I have a reference b/w image that contains a reference object (a coin for example). The object is marked by the user, that is the region of interest.
Now I want to
Applying a key point detector in the inputs without performing any kind of pre-processing is a very poor way to find relevant interesting matching points.
Given your images, Mathematical Morphology provides good tools to pre-process them and hopefully obtain better matches at a later step. One of these tools is called morphological reconstruction, and its generalization called Levelings, which will merge and extend flat zones based on a marker image. As you can see, your image is very noise in the sense that there are valleys (those dark points) everywhere, so you want to suppress most of that. Implementing Levelings is not hard at all, but since I'm not aware of freely available tools (actually there is a large framework developed mostly in France that I believe contains it, but I don't remember the name), let us stick with the more standard morphological reconstruction. We also don't have a marker image, but that is easy to construct: erode your image with some structuring element and apply morphological reconstruction, that is called geodesic opening by some authors. This will suppress some of your noisy valleys.

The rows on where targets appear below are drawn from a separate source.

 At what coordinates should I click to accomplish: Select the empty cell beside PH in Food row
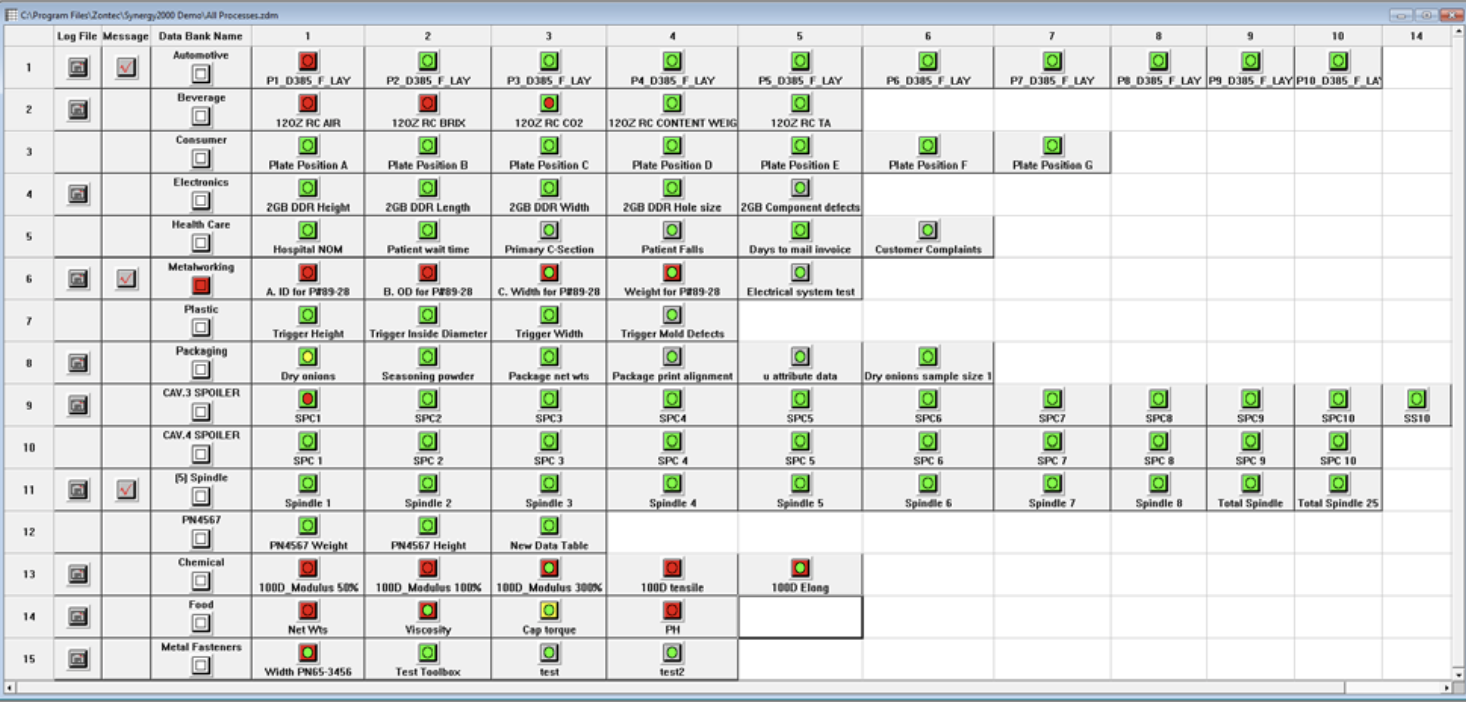pos(800,617)
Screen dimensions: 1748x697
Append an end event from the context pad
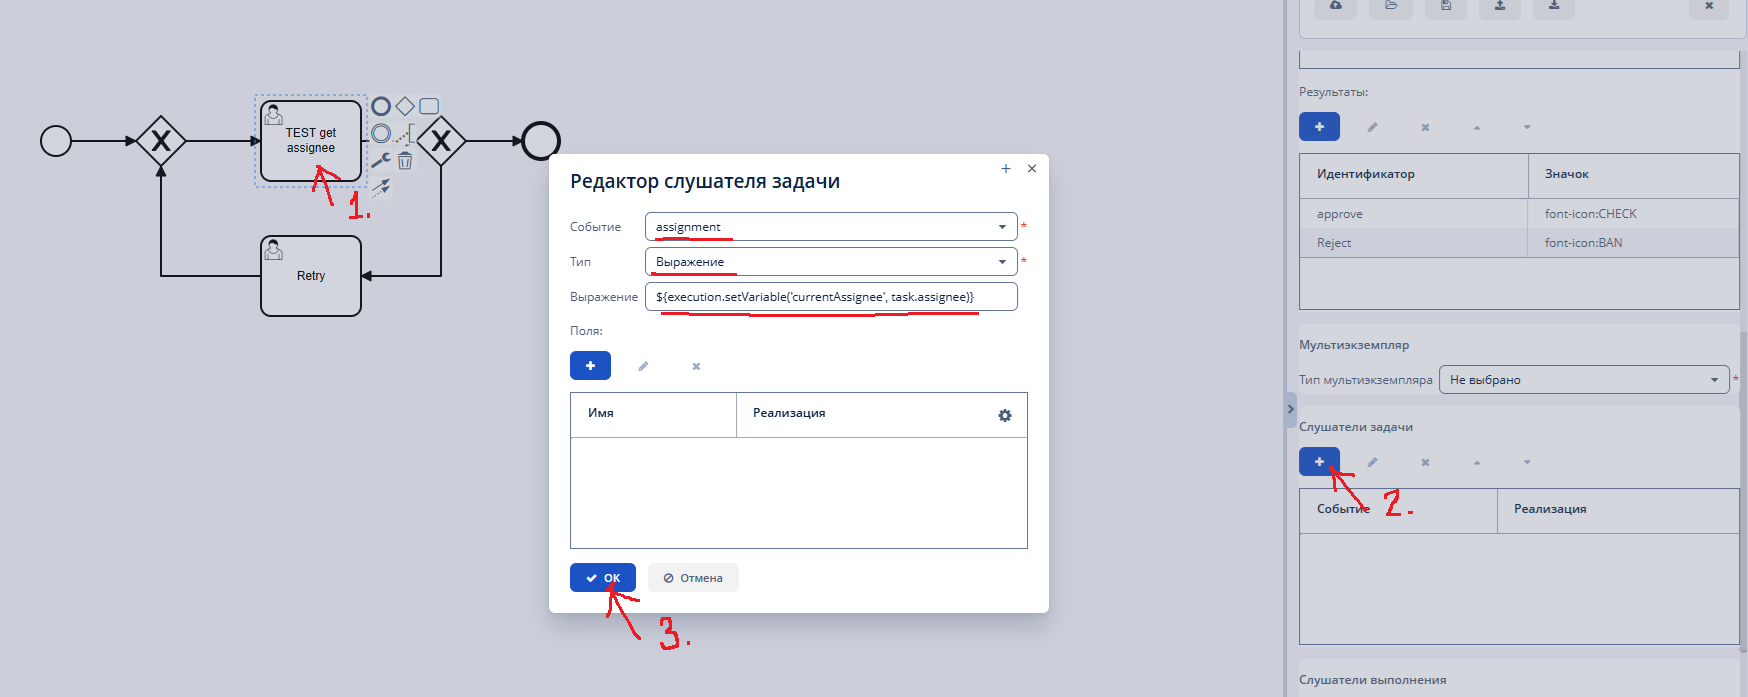tap(381, 106)
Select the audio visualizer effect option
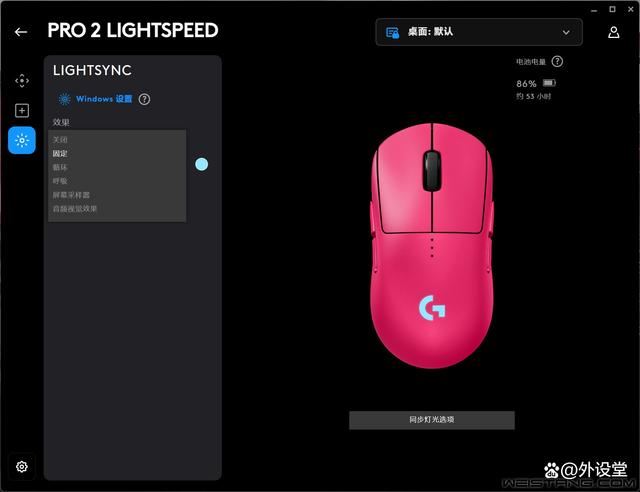The width and height of the screenshot is (640, 492). [75, 209]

At this point your image might be good to use with some keypoint detector, but I would suggest binarizing it since what you want to match is irrelevant to the grayscale tones. The typical automatic method for this is given by Otsu, but there are others like Kapur's method which goes for histogram entropy minimization. I didn't use Otsu simply because it is very common, for some Stackoverflow-novelty I went for this other method :P (yes, very bad reason). Lastly, after binarization, you can continue processing your image. A single morphological closing might be enough here, as you want to remove some remaining noise points (which are not necessarily disconnected from the components, so removing components is potentially a bad choice now).

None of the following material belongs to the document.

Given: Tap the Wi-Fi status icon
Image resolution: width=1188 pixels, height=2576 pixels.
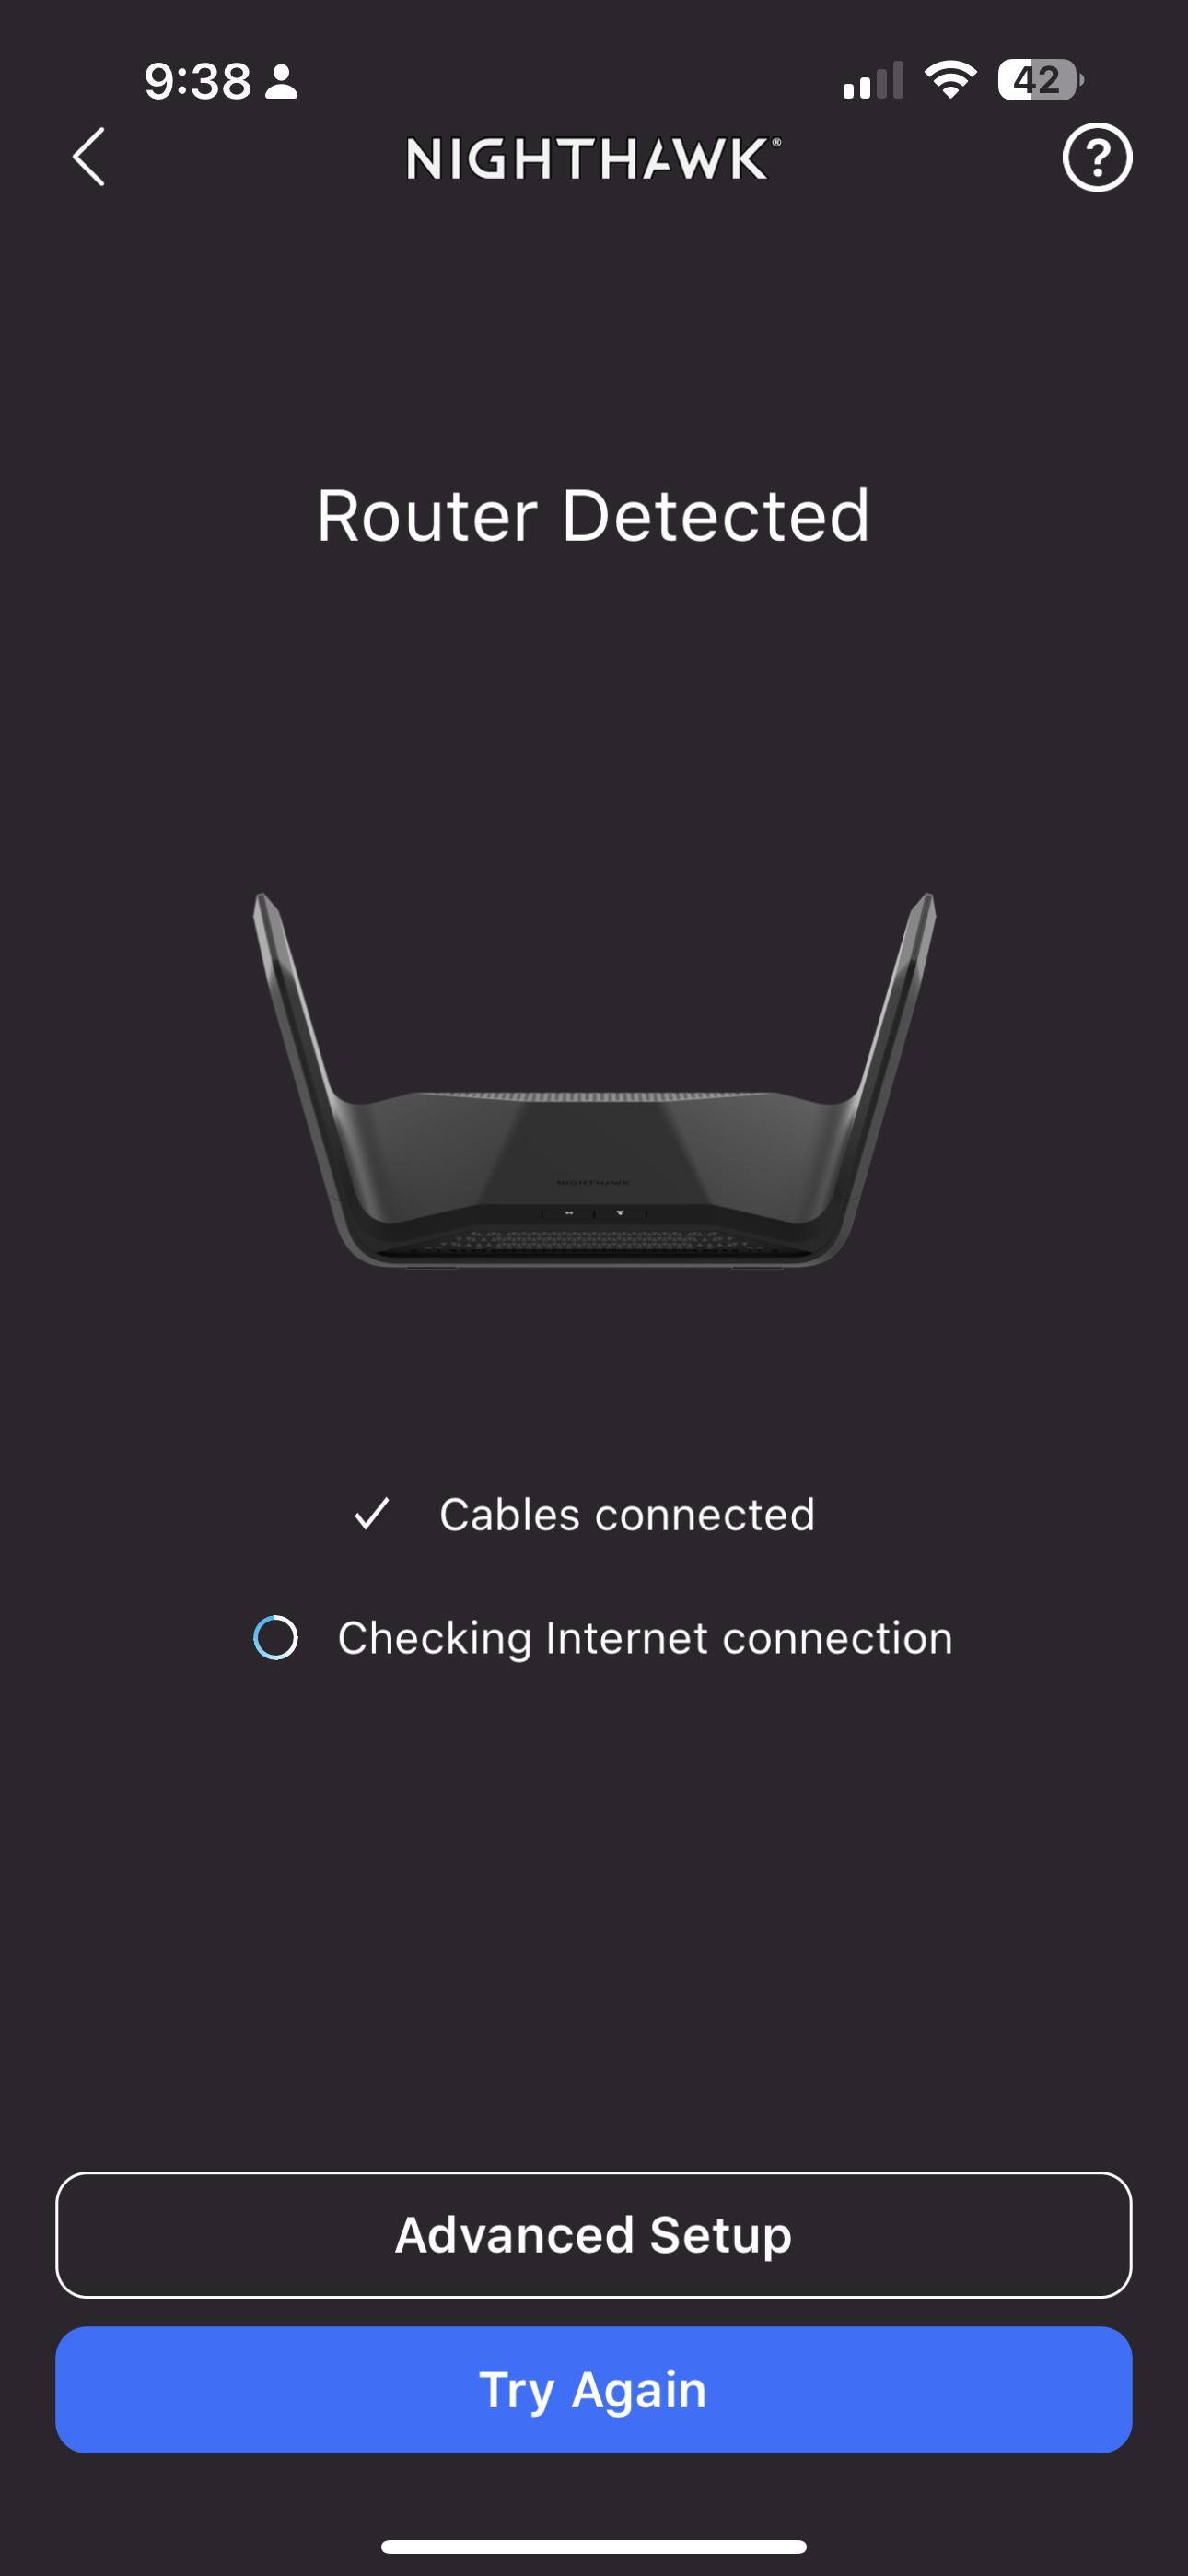Looking at the screenshot, I should pos(950,80).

To keep it short, here is geodesic opening and the final pre-processing (using the points above) for your first image:

And here is the final result for your other two images (applying exactly the same process, no constant modification or anything else):

If I now proceed and match these using the typical SURF method, I get mostly perfect matches making the other problem (orientating one in relation to the other) very easy to solve. I'm not including the results for the matchings I get (unless someone want to compare the results) because I believe you should get the same result using OpenCV or any other correct implementation now.
If it matters, here is the single line in Mathematica to achieve the pre-processing discussed above:
g = Closing[Binarize[GeodesicOpening[f, DiskMatrix[5]], Method -> "Entropy"], 1]
where f is the input image in grayscale, and g is the resulting binary image.